At a casual dinner a few weeks ago, my boyfriend and I were part of a large group of mixed persons. One of the women at our table was a new mother, and during the appetizers, she offered her baby his own snack by unbuttoning her blouse and beginning to breastfeed. My boyfriend, who was sitting beside me, immediately reddened and looked away. Then he looked back. I saw that most of the men at the table were following his lead. Except for one rather dubious fellow who wanted only to catch a glimpse of a partially bared woman, the rest of the men were looking out of politeness. They focused hard on the mother’s face and refused to avert their eyes so that no one would think anyone was uncomfortable with anything.
They were exceedingly uncomfortable, of course. The women of our dinner party had mixed reactions. Some were mimicking the men, staring so hard at the poor mother that she must have felt we’d spotlighted her. The rest of the table, the other women and one man who was not only a hippy but also a father, went on doing what they were doing, which was mostly talking to each other and eating. After a few minutes, the mother put the breast away and people went back to ignoring her and the fact that she, with a new baby now swaddled on her lap, even had a breast, which is what most of them had wanted to do in the first place.
Our culture is not one that is very comfortable with the “spectacle” of breastfeeding. While we have entire restaurants dedicated to displaying certain parts of the female anatomy, and lingerie commercials air without shame on network TV, it is a rare sight indeed to see a woman breastfeeding on television. In fact, we haven’t heard much about breastfeeding in general until twenty-seven-year-old Emily Gillette of Santa Fe brought her breasts to the public dinner table. On October 13, 2006, Ms. Gillette was ordered to leave a Freedom Airline’s plane because she refused to cover up while breastfeeding her then one-year-old daughter. This incident sparked the emergence of support from existing “lactivist” groups, some even hosting “nurse-in” protests at local airports.
The last breast to receive so much media attention was Janet Jackson’s, and while the comparison may seem a shallow one, it begs an important distinction: the sexualized vs. the working breast. For most of America, the debate over the sexualized breast (i.e. the breast of beer commercials, Howard Stern shows, and even the most classily dressed celebrities) is a mostly moral one. But when it comes to the milk-producing mammaries, we just don’t know how to react.

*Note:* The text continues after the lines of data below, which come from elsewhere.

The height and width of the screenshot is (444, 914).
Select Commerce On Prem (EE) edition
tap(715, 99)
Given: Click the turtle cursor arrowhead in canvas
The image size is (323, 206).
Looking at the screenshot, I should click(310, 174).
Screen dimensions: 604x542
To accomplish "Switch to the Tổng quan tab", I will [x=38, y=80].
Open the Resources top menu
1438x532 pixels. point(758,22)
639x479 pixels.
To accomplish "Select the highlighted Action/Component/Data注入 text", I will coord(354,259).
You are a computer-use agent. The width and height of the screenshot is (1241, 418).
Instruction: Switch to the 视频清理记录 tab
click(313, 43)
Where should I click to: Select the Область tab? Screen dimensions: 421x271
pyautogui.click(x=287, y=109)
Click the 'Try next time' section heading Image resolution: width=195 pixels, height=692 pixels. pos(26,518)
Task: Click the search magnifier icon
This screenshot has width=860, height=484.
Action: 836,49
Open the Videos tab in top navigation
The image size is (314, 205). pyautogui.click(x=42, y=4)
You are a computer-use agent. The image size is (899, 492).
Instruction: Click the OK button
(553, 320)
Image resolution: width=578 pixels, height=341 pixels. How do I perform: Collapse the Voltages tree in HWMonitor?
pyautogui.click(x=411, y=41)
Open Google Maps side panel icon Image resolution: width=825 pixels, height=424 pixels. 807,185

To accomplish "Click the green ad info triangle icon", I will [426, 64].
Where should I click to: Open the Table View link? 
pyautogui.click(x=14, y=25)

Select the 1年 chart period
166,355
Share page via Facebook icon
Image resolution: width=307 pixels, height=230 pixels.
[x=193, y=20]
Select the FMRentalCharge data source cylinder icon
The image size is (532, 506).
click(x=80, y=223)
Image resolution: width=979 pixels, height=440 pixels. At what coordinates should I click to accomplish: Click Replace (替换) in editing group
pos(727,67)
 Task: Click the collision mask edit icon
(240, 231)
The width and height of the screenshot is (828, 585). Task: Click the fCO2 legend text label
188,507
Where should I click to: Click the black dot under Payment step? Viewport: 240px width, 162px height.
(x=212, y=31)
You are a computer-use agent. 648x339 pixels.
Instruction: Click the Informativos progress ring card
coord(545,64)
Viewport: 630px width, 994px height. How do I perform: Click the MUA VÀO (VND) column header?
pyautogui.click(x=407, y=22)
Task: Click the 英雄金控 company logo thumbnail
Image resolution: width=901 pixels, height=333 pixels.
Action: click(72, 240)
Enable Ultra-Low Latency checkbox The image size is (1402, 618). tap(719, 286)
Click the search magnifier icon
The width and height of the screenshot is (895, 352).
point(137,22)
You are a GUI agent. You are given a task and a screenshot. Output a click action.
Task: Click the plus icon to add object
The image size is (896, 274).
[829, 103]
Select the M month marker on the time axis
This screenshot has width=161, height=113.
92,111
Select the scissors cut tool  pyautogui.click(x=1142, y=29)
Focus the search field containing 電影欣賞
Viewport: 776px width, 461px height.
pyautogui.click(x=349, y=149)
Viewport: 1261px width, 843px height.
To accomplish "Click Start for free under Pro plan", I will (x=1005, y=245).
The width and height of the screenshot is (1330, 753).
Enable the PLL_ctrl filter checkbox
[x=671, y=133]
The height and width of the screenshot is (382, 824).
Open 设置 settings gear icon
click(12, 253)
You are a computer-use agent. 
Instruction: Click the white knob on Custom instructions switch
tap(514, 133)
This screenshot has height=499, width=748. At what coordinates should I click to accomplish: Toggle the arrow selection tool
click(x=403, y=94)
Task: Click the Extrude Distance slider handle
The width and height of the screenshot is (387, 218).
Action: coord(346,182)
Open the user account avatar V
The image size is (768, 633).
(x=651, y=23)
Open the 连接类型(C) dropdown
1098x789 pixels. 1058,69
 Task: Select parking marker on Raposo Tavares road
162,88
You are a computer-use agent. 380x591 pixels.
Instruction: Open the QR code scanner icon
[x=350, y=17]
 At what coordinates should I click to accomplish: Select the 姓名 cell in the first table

We are, however, quite comfortable categorizing the breast as sexual. More and more women are choosing to increase the size of their breasts for aesthetic purposes. We even have television shows (think Dr. 90210), chronicling this transformation. An article in USA Today cites a statistic from the American Society of Plastic Surgeons stating that the number of women who had breast implants jumped 37 percent from 2000 to 2005.
But if we’re talking about the breast as a sex symbol, how does that influence our perception of a woman publicly breastfeeding? The process is not one that is even familiarized to children. Think of all the baby dolls out there with bottles full of magical milk. Like the inner-city children who are asked where a carton of milk comes from and answer the store, most children don’t ever connect dolly’s dinner with a breast. A disconnect has occurred between a baby’s sustenance and the female breast. When females expose their breasts in our country, they are, almost always, immediately sexualized. Women in America tend to wean their babies at a far earlier age than the rest of the world, and this cultural stigma is often posited as part of the reason.